Spearman Rank Correlation [Simply explained]

DATAtab
5 Apr 202305:40

Summary

TLDRThe video script explains the concept of Spearman's rank correlation, a non-parametric method to measure the relationship between two variables using their ranks instead of raw data. It contrasts this with Pearson correlation and demonstrates the process through an example involving reaction times and ages of computer players. The script also covers how to calculate Spearman's correlation coefficient, interpret its strength and direction, and use a t-test to determine if the correlation is significantly different from zero, as illustrated with a dataset provided in the video description.

Takeaways

  • 📊 Spearman correlation is a non-parametric statistical measure used to assess the strength and direction of the relationship between two variables.
  • 🔄 Unlike Pearson correlation, Spearman correlation does not use the raw data but instead uses the ranks of the data.
  • 🎯 In the example provided, reaction time and age of computer players are ranked to calculate Spearman correlation.
  • 📈 The Spearman rank correlation coefficient is calculated using the ranks of the data, similar to the Pearson correlation but with ranks.
  • 📉 The Spearman correlation coefficient, 'rs', ranges from -1 to 1, indicating the strength and direction of the relationship between variables.
  • 🔢 The formula for Spearman correlation involves summing the squares of the differences in ranks (D) and is applicable when there are no rank ties.
  • 📝 The correlation coefficient can be used to interpret the strength of the relationship: negative values indicate a negative correlation, positive values a positive correlation, and zero indicates no correlation.
  • ✅ A hypothesis test can be conducted to determine if the correlation coefficient is significantly different from zero, using a t-test and comparing the p-value to a significance level.
  • 📉 The null hypothesis states that there is no relationship (correlation coefficient equals zero), while the alternative hypothesis suggests there is a relationship.
  • 📊 The significance of the correlation can be assessed using a t-test statistic, where a p-value less than the significance level (commonly 0.05) leads to the rejection of the null hypothesis.
  • 🔗 Data from the example in the script yields a p-value of 0.002, which is less than 0.05, indicating a significant correlation and rejection of the null hypothesis.

Q & A

  • What is the Spearman correlation?

    -The Spearman correlation, also known as Spearman's rank correlation, is a non-parametric measure of rank correlation that assesses how well the relationship between two variables can be described using a monotonic function.

  • How does Spearman correlation differ from Pearson correlation?

    -While both Spearman and Pearson correlations measure the strength and direction of the relationship between two variables, Spearman correlation uses the ranks of the data instead of the raw data, making it a non-parametric alternative to the Pearson correlation which requires normally distributed data.

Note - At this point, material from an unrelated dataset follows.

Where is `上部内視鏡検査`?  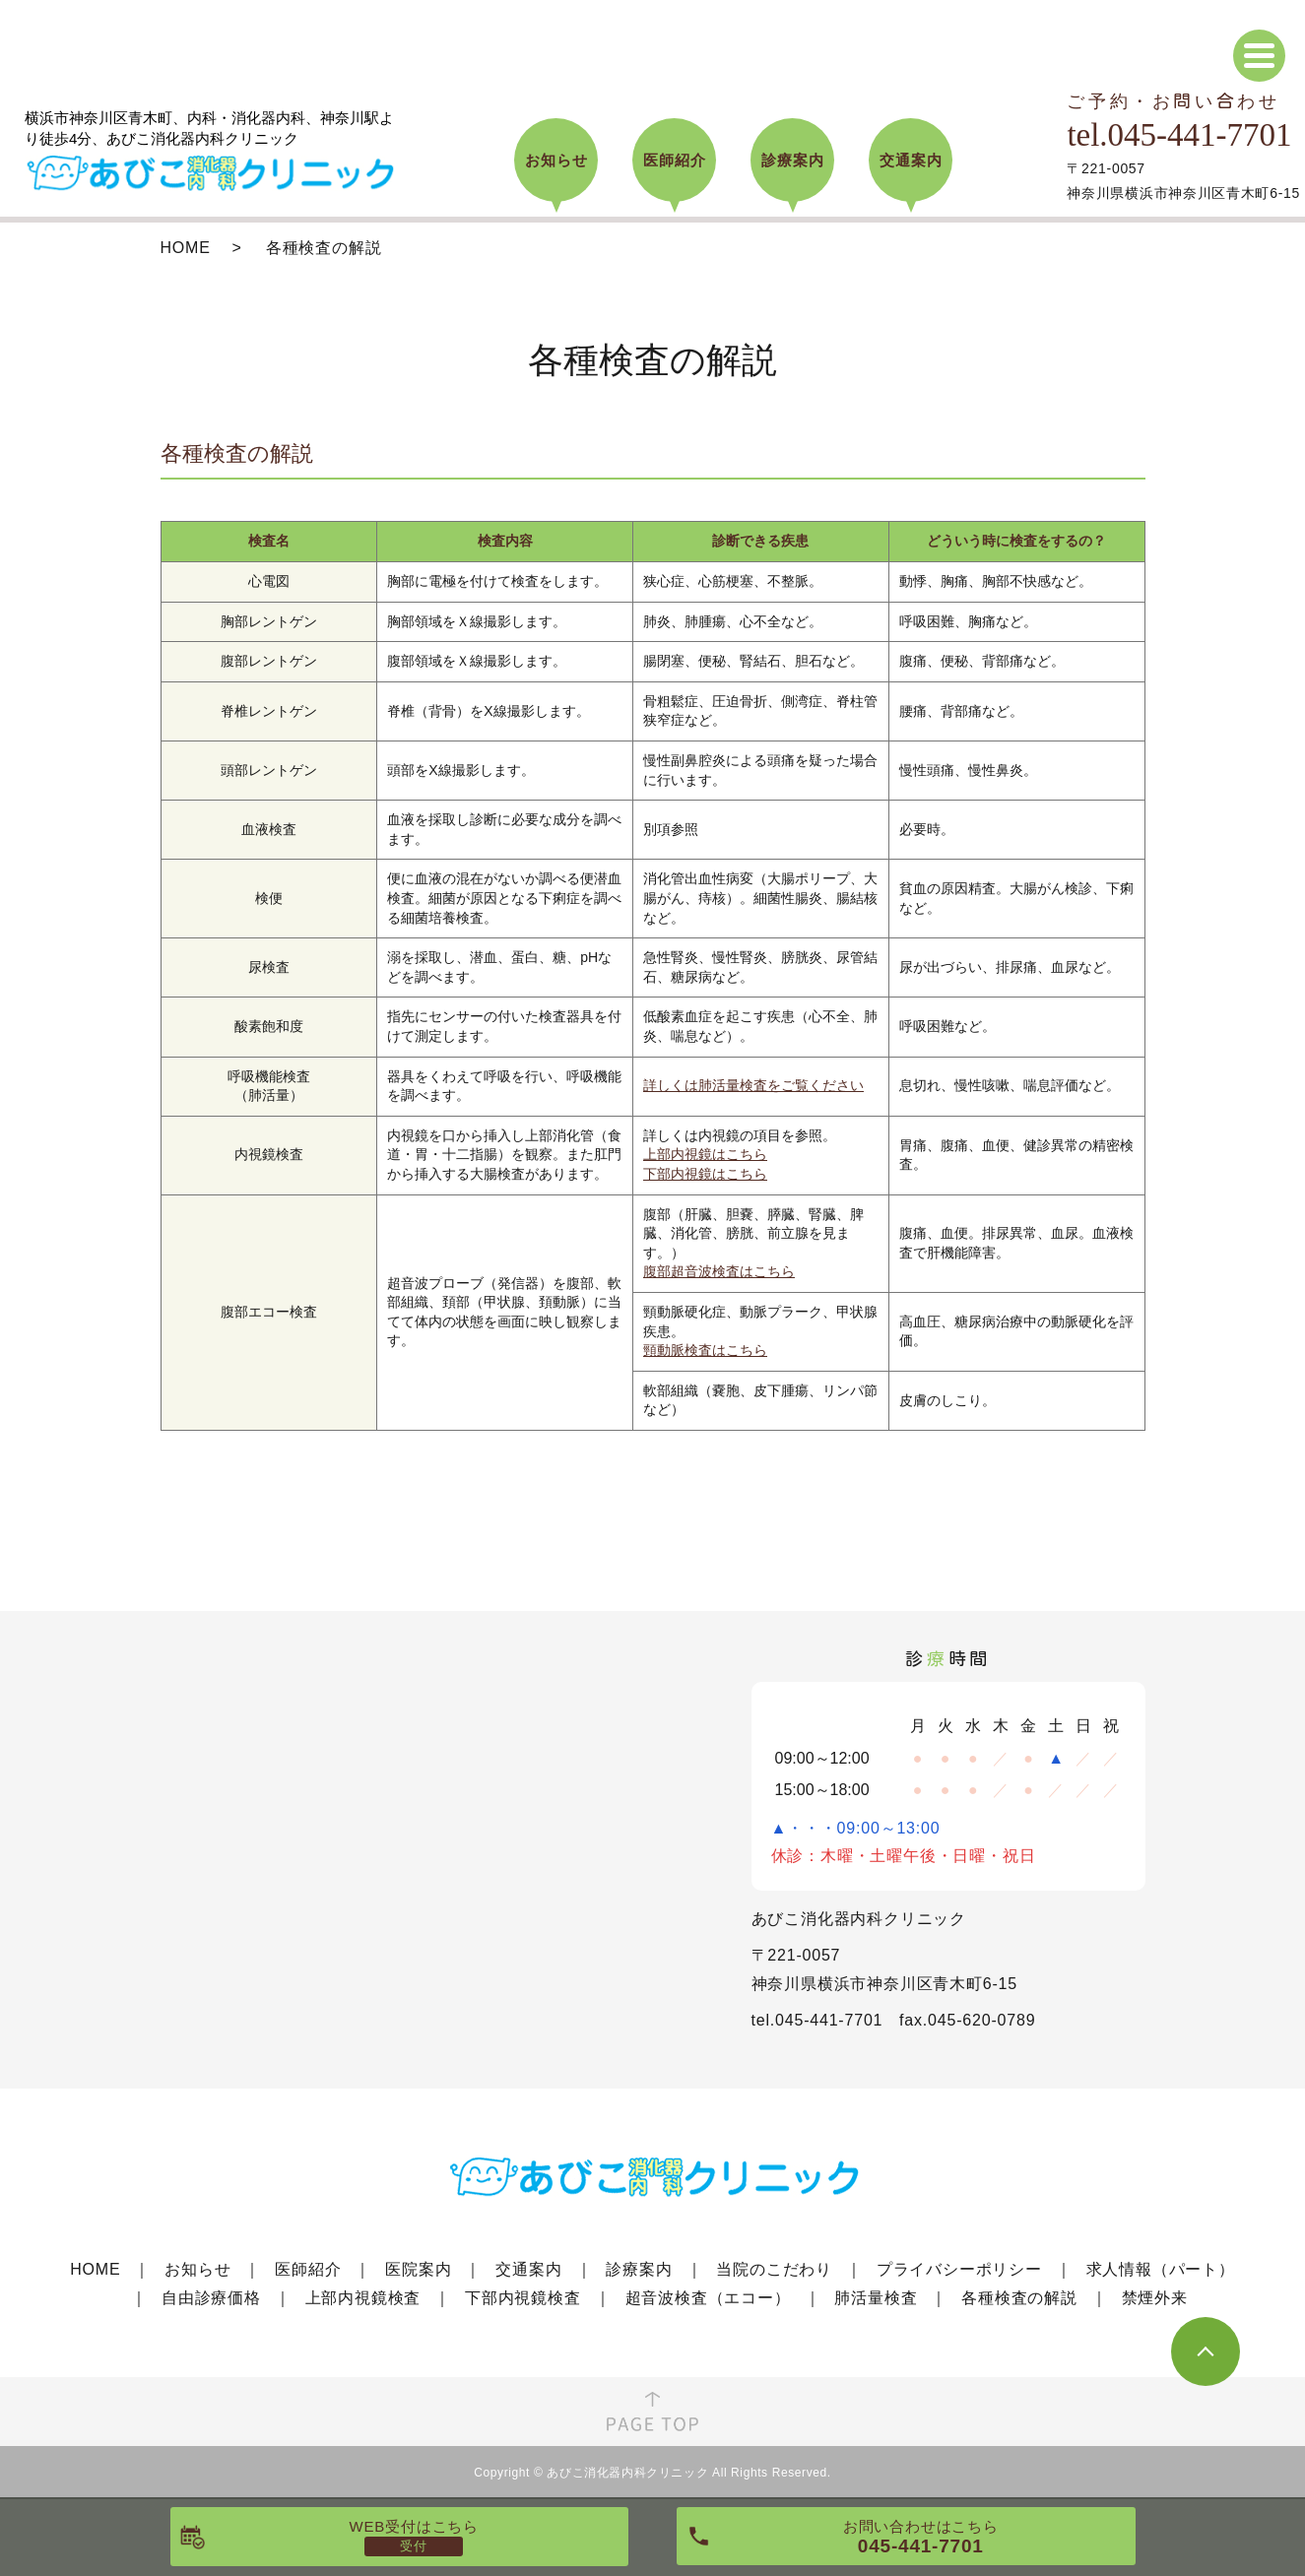
上部内視鏡検査 is located at coordinates (363, 2297).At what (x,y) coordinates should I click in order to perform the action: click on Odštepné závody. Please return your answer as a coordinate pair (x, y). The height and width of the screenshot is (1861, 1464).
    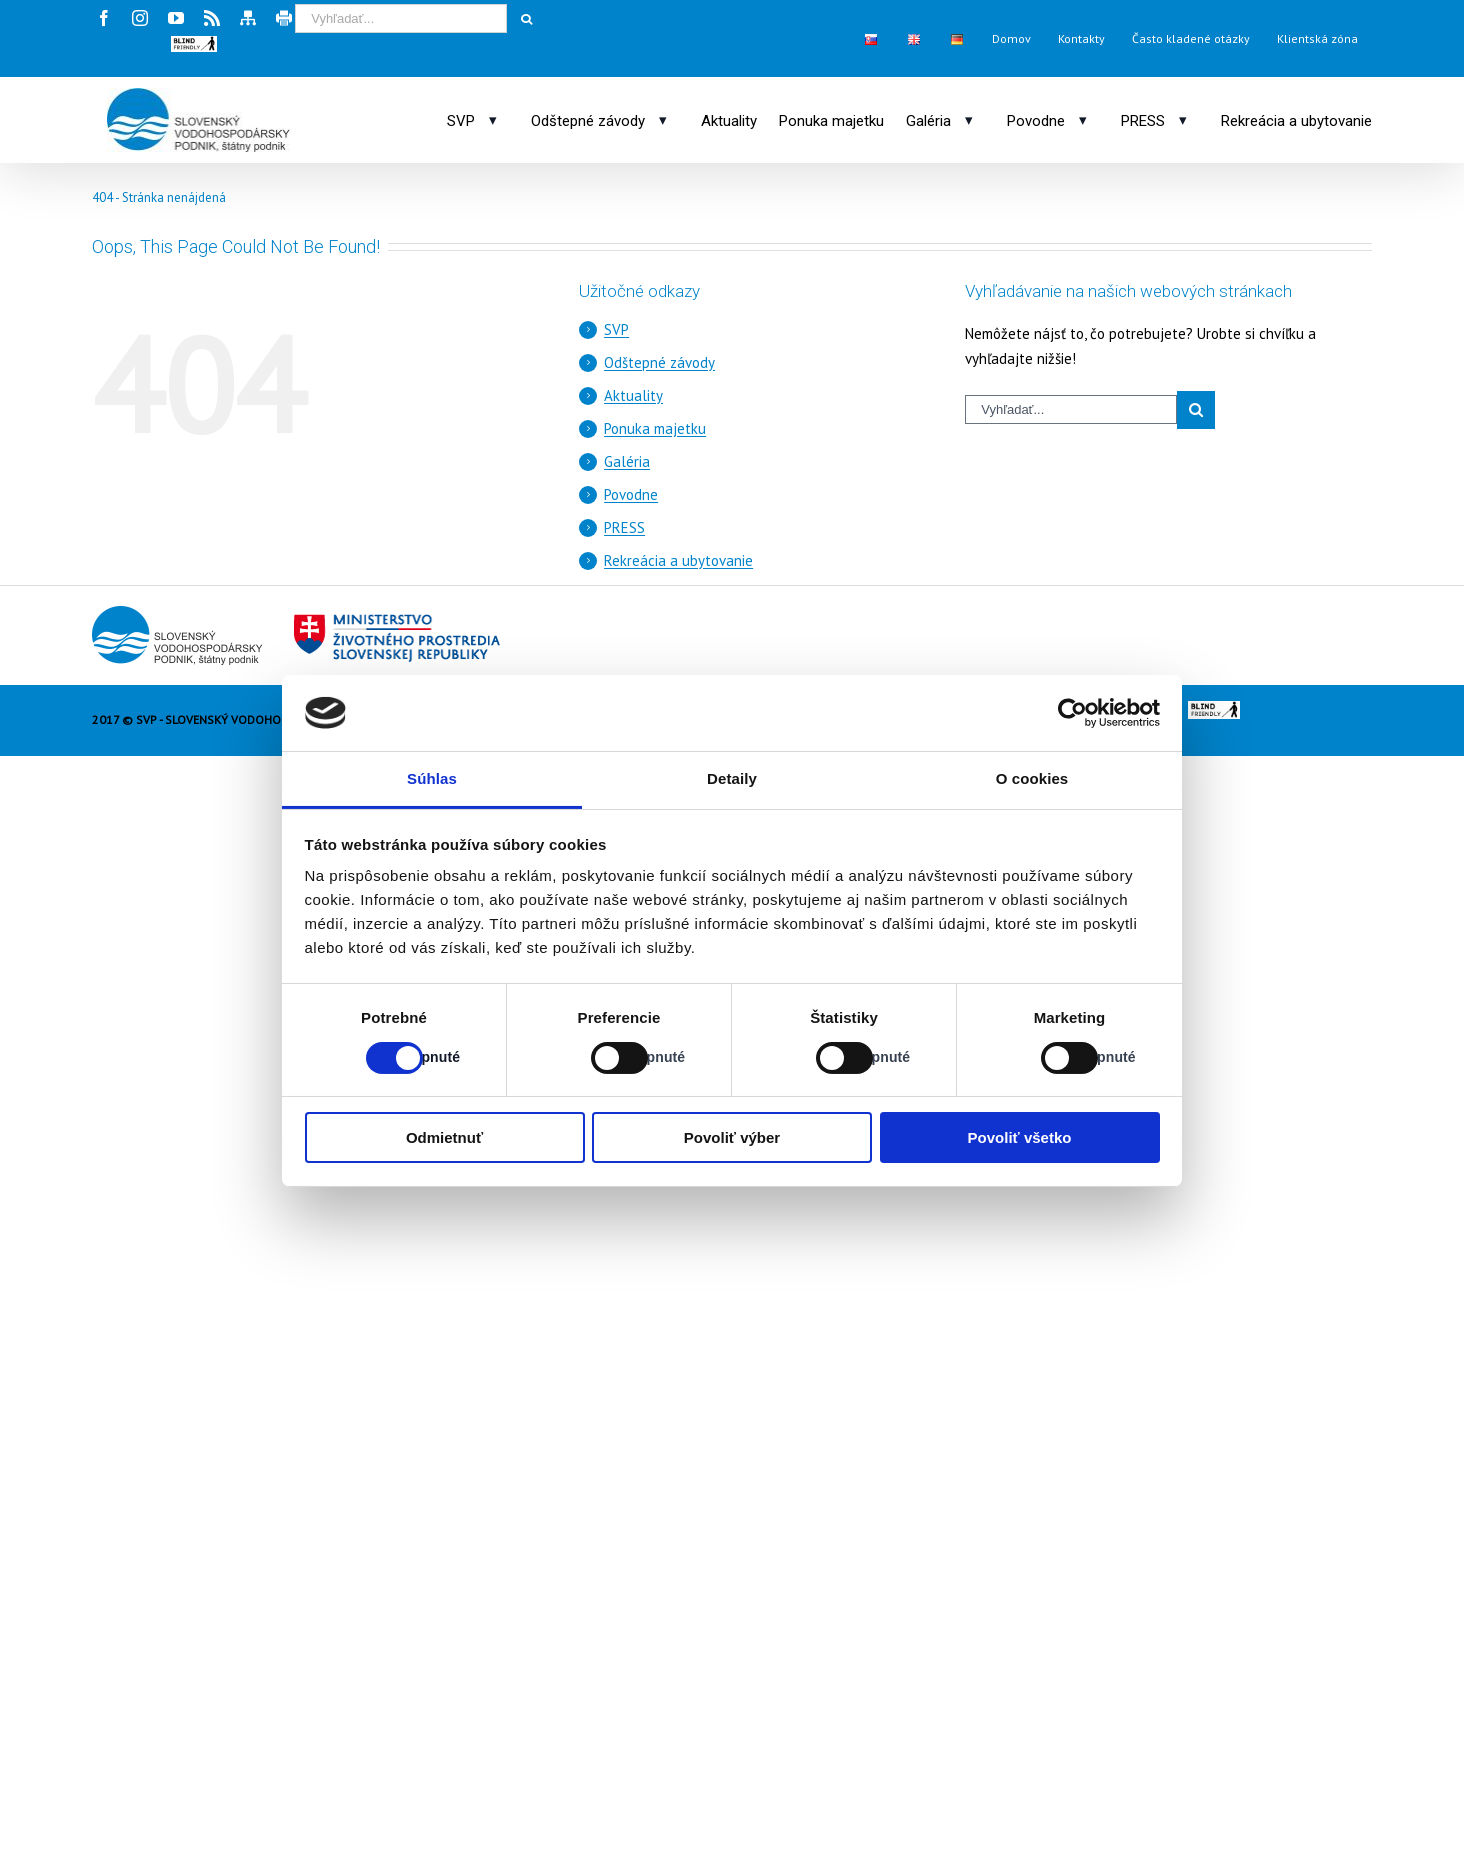
    Looking at the image, I should click on (659, 362).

  • What is the process of calculating Spearman rank correlation?

    -To calculate the Spearman rank correlation, first assign ranks to the data points for each variable. Then, calculate the difference in ranks for each pair of data points, square these differences, sum them up, and divide by the number of observations to find the Spearman correlation coefficient.

  • How are ranks assigned to the data in Spearman correlation?

    -Ranks are assigned based on the order of the data points. The smallest value gets rank 1, the next smallest gets rank 2, and so on. If there are ties, assign the average rank to the tied values.

  • What does a Spearman correlation coefficient value of 0.9 indicate?

    -A Spearman correlation coefficient of 0.9 indicates a very strong positive relationship between the two variables, meaning that as one variable increases, the other tends to increase as well.

  • What is the range of the Spearman correlation coefficient?

    -The Spearman correlation coefficient ranges from -1 to 1, where -1 indicates a perfect negative relationship, 1 indicates a perfect positive relationship, and 0 indicates no relationship.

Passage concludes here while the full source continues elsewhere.